Tuesday, December 18, 2012

Group Therapy Post # 5

It's February 21st. I have my follow up appointment with Bob, the therapist at the Psychiatry clinic. I am sitting in the waiting room, waiting of course. I hate sitting in the waiting room, so awkward. I like to look at everyone in the waiting room and think about why they are here. I like to assume they are worse off than me, it temporarily makes me feel better, temporally numbs the pain. TEMPORARILY. Bob appears from around the corner, calls my name and says "come with me."

 I stand up from the uncomfortable chair and follow him to his office. I take a seat and he closes the door. He asks me how I am doing. I respond with "meh, still feeling crappy. He says to me unfortunately that is to be expected, it can take some time for the increase in Zoloft to take effect. He asks me if I am having any side effects from the Zoloft. I tell him, this will sound weird but my brain feels fuzzy and tingly. It's like I can feel the changes taking effect in my brain. He says hmmm I've never heard that before, if it's causing you any issues we can change your medication. I say no, no issues, just feels weird.

He then asks me what my childhood was like. I tell him, my mom and dad fought a lot. He asks me to tell him a time I remember them fighting. I tell him when I was 7, I was in my room trying to sleep and my mom and dad were fighting. I could hear my dad threatening to kill himself and my mom yelling to my sister to hide the knives. Eventually the SWAT team showed up, after my sister called the cops. Rod looks shocked and says that must have been scary. I respond with yeah I guess, shit happens, you deal with it. He asks me what I want to work on in therapy. I stare at him with a deer in the headlights look. After an awkward silence, I say I just want to be happy. I want to stop feeling depressed and hopeless. I want stop doing destructive things. He asks me what destructive things I do. I say um, well for one spending money I don't have. I let him know that I ruined my credit. I tell him I racked up my credit cards and student line of credit. He asks me how that happened. I tell him when I got laid off from work, I was really depressed and unhappy with life. I found a new job right away, hated it and quit after a month. I used my severance pay to support myself when I wasn't working, and also used it to buy myself a computer and take a trip to California. By the time I found a job I was behind on my credit cards and was unable to get caught up. I tried to make payment arrangements but the companies wouldn't help me. Eventually I met with a bankruptcy trustee and she told me I couldn't afford to file for bankruptcy, that my only option was to hope they don't take me to court and garnish my wages. He says wow that must have been a difficult time, I say it was.
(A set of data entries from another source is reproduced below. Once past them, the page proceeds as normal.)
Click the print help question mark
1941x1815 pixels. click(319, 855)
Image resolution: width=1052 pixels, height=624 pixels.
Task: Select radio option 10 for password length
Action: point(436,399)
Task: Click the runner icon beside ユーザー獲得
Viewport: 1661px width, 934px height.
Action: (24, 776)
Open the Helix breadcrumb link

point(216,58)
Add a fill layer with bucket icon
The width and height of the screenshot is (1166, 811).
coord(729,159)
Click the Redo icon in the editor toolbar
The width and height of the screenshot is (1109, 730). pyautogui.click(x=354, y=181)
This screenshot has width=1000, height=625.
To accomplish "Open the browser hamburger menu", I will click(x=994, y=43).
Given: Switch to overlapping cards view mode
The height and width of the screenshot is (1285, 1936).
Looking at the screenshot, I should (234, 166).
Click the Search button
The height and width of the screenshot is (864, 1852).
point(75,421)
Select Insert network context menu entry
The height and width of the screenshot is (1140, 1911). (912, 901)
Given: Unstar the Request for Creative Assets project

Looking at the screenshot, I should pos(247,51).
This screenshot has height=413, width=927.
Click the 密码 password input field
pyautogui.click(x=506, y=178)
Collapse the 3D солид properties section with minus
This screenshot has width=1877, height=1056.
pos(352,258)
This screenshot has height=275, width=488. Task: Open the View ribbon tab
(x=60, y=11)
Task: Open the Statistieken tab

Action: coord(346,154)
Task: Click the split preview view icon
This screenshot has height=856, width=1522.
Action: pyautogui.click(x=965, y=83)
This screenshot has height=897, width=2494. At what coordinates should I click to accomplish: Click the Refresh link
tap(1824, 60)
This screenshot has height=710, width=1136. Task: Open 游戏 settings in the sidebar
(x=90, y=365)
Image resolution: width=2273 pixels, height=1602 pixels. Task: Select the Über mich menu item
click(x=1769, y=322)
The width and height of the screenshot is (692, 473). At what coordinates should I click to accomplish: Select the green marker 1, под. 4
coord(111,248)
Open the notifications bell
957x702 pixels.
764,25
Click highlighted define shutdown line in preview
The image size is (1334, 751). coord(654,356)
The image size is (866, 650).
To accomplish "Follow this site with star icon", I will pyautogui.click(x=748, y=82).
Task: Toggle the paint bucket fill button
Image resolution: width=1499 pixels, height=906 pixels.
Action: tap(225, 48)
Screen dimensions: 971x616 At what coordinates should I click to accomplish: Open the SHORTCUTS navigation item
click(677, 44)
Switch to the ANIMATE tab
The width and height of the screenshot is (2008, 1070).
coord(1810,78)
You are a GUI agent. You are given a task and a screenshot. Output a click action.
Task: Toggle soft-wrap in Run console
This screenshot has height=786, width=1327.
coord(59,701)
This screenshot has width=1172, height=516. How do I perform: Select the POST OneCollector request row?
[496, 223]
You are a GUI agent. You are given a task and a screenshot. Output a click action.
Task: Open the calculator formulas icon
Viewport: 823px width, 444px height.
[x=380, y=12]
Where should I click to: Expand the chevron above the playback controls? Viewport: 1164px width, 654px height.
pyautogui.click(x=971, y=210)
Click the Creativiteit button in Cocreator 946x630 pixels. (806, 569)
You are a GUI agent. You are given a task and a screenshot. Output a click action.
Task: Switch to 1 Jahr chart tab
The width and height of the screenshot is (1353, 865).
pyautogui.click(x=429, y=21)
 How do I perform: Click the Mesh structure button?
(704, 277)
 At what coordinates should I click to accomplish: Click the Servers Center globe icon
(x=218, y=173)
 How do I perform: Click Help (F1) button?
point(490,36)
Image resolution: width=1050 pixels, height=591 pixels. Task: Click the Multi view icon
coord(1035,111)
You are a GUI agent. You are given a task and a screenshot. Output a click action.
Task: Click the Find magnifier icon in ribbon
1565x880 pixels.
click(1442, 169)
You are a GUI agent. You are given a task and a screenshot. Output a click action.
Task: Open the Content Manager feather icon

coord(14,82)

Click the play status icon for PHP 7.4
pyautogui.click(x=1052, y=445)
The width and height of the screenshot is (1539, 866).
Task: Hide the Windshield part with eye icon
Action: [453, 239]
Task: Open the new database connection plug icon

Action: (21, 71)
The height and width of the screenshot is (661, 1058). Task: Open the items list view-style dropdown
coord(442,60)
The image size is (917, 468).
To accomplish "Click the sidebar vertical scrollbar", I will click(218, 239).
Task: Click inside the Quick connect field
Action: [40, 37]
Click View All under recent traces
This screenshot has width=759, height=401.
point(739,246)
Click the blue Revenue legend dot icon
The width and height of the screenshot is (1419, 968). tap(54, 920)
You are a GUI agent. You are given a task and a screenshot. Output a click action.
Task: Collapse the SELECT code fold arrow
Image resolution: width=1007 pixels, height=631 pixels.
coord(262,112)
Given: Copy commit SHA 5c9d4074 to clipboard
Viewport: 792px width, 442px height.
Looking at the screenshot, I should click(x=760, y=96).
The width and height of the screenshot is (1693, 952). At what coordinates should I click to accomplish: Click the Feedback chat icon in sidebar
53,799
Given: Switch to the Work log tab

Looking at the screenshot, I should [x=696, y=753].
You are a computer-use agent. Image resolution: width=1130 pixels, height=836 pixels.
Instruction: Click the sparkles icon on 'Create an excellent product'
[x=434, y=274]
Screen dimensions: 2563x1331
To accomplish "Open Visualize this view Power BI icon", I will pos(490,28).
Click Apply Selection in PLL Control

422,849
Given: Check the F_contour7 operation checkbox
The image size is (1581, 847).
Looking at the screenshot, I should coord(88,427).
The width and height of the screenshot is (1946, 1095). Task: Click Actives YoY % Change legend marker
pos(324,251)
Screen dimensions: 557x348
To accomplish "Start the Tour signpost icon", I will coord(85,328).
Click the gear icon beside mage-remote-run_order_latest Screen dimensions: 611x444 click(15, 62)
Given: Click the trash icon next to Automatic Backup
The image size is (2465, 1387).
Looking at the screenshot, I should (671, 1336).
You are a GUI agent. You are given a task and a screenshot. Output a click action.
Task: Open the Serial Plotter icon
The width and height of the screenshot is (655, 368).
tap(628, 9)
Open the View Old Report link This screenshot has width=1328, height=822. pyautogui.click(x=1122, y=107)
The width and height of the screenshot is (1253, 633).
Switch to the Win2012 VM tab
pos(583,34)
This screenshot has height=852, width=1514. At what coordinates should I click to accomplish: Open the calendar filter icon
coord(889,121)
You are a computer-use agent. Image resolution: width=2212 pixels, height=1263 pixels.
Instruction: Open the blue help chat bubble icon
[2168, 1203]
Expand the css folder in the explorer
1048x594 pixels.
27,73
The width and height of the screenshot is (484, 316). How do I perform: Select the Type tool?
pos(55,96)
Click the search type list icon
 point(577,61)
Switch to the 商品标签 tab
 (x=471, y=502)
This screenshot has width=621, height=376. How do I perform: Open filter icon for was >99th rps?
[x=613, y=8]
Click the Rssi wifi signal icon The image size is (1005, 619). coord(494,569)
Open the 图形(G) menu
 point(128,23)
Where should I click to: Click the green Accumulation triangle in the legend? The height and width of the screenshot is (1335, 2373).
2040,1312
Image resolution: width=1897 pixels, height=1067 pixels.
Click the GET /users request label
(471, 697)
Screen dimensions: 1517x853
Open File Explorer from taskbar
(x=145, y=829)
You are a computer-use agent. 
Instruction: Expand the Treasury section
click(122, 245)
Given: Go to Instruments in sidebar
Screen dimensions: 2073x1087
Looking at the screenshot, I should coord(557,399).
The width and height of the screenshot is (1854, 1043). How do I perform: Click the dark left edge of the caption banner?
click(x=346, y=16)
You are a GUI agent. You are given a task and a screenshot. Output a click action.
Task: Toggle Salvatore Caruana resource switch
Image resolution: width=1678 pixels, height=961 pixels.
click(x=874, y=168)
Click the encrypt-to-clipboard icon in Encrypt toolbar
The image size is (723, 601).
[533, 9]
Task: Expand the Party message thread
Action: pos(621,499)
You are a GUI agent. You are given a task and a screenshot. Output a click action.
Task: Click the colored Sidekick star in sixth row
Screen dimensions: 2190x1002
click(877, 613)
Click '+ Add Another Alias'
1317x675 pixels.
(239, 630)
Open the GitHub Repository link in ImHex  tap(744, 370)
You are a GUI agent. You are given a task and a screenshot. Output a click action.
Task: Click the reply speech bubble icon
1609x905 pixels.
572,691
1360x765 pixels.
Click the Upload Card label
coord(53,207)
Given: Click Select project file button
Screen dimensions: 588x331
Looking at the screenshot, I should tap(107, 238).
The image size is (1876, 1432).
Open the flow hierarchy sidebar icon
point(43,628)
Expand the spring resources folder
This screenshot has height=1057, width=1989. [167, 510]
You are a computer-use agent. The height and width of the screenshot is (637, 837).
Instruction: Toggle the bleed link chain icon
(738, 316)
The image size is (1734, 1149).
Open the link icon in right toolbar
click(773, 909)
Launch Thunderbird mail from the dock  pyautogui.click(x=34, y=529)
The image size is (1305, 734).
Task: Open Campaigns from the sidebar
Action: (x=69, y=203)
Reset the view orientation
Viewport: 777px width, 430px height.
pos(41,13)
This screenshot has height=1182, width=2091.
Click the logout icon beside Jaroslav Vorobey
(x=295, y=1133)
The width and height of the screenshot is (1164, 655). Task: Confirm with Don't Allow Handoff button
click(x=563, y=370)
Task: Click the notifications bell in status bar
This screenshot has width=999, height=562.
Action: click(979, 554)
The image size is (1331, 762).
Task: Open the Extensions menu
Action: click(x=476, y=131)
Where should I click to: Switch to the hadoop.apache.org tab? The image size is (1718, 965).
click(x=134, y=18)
He asks me what else I do that is destructive. I know what I want to tell him, but I am embarrased to talk about it. I know I need to be honest to get the best help possible. I sit there silent, trying to talk, Rod sits there patiently, waiting for me. I finally say, well, I do tend to, um turn to sex when I am depressed or stressed out. He says in a calm and professional manner "you tend to be promiscuous?" That's how he phrased it last time we met. I don't know why I am so embarrassed to talk about it this time. Probably because he will want to go more in detail. I respond yes. I say that's what led to me getting HIV. He asks me "have your ever had a long term committed relationship?" I respond with no, I have never had a romantic relationship. He looks at me, he is trying to keep his face looking neutral but I see the sadness in his eyes for me and says "would you ever want one?" I respond with yes, I do, but I'm scared, I'm broken. I feel sad after I say that, I hold back my tears.

Our time is up and he sets up another appointment for next week. I walk out of the room, down the hallway and out the doors of the Psychiatry department. I take a deep breath and head to my car in the parkade. I open my car door, I sit down, put my hands on the steering wheel and stare out the window. I think to myself, Jesus I'm fucked up. I go home and go to sleep.